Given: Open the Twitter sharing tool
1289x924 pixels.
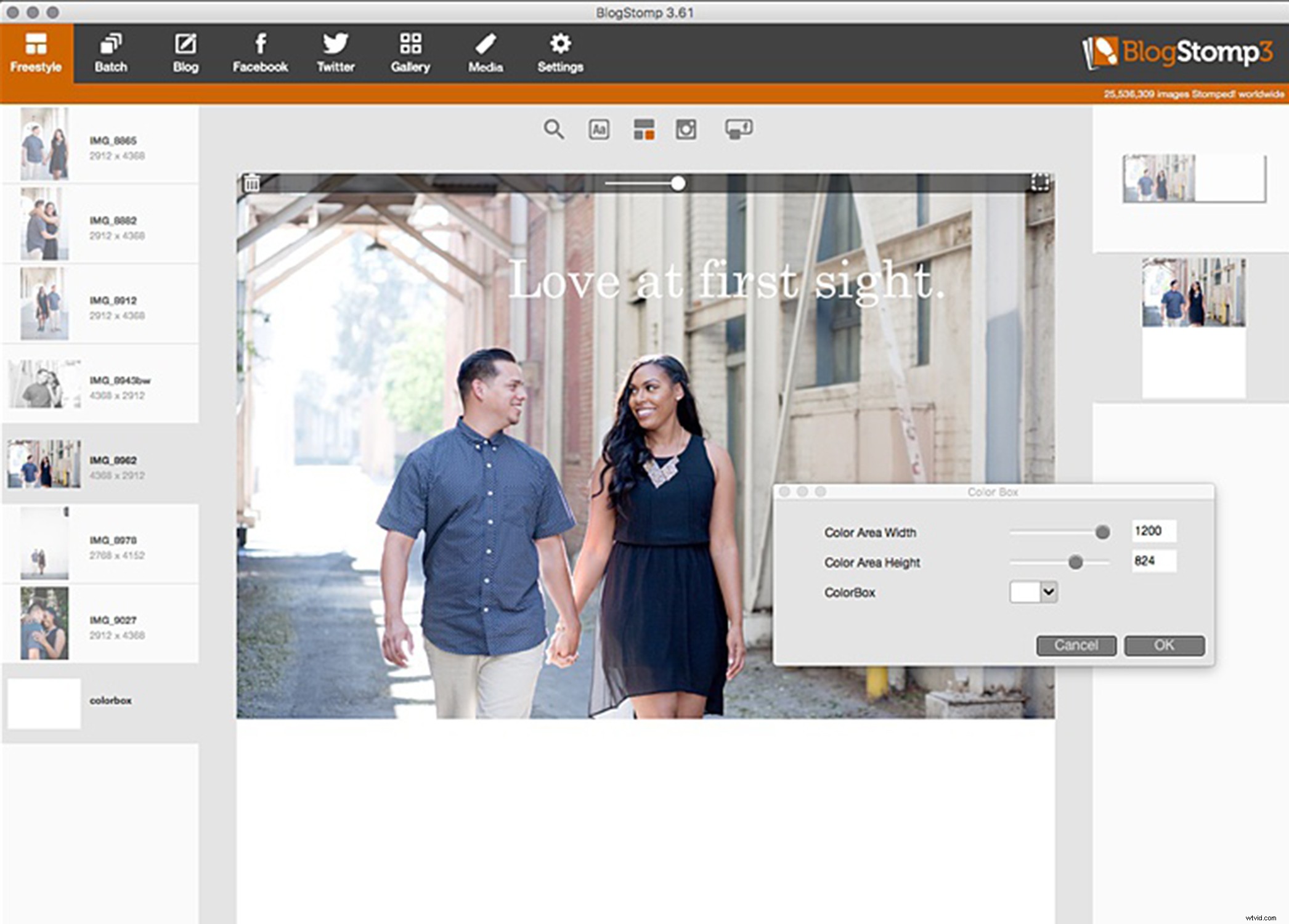Looking at the screenshot, I should click(335, 52).
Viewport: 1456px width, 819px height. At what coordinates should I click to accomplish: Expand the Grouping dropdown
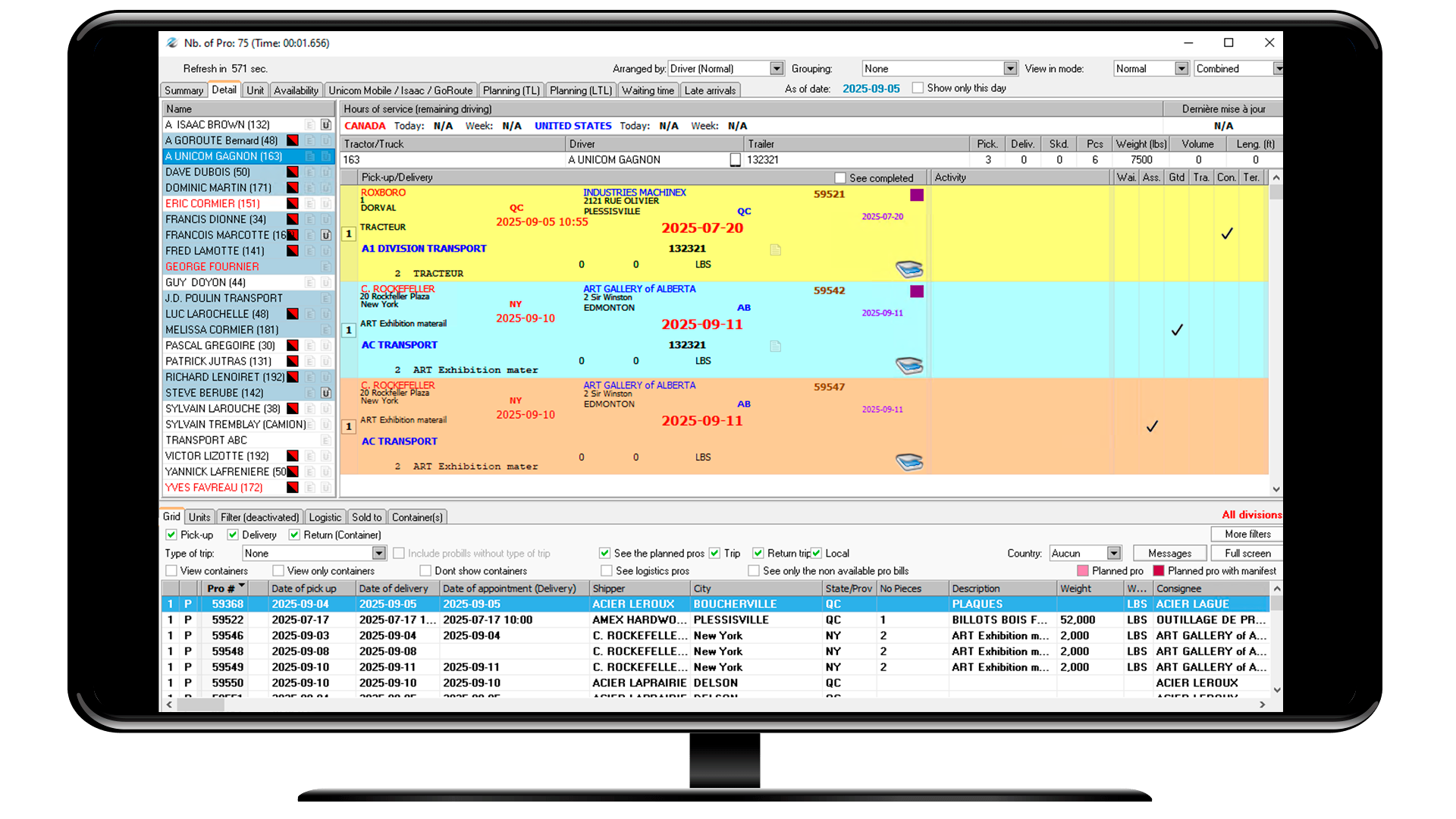(1010, 68)
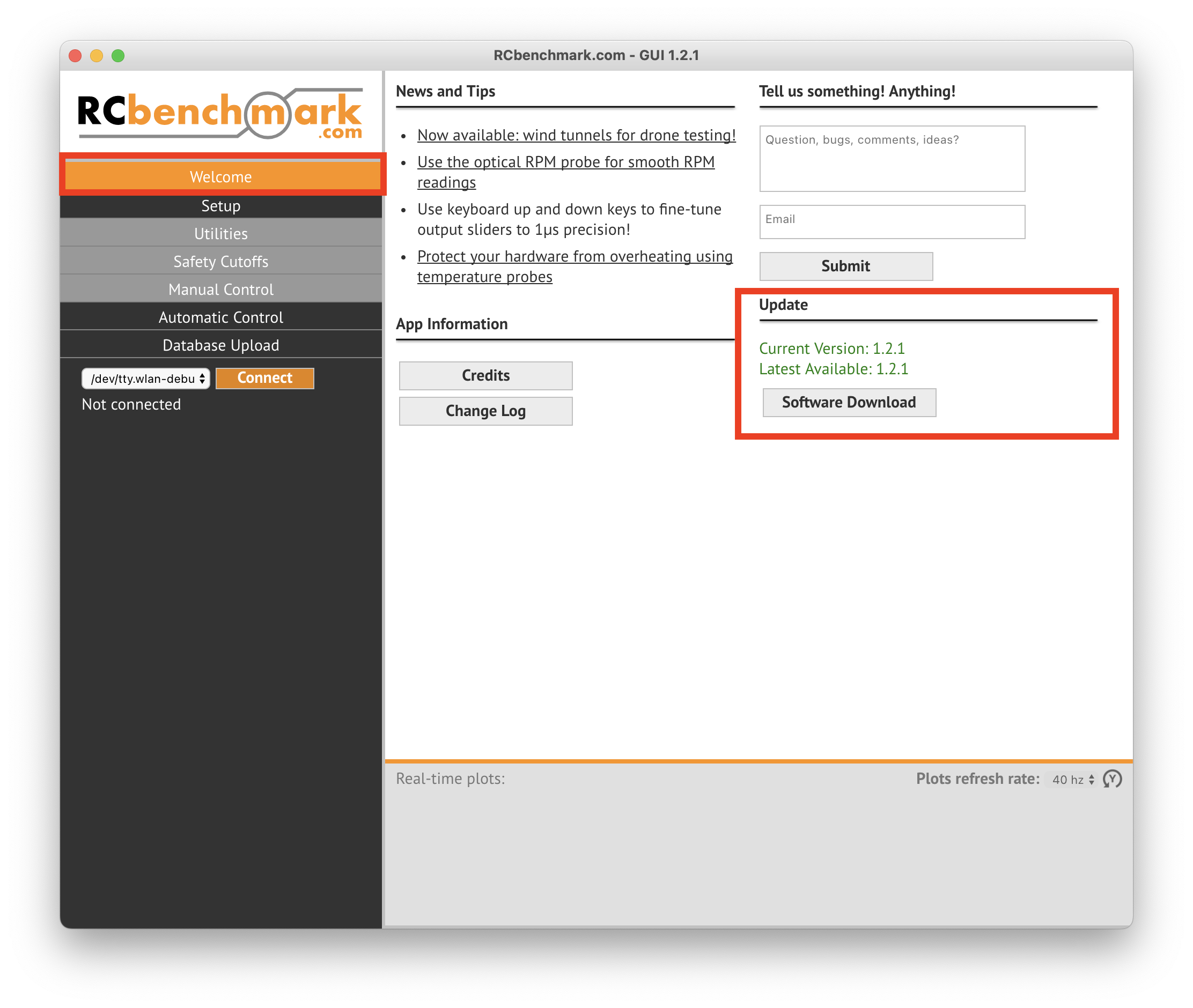View the Change Log
Screen dimensions: 1193x1008
point(485,411)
====
Problem to work on: Make an exact copy of every entry above, but keep the pictures out of it.

Worked solution:
Given: Open the Twitter sharing tool
1289x924 pixels.
Looking at the screenshot, I should click(335, 52).
Viewport: 1456px width, 819px height. At what coordinates should I click to accomplish: Expand the Grouping dropdown
(1010, 68)
View the Change Log
Screen dimensions: 1193x1008
point(485,411)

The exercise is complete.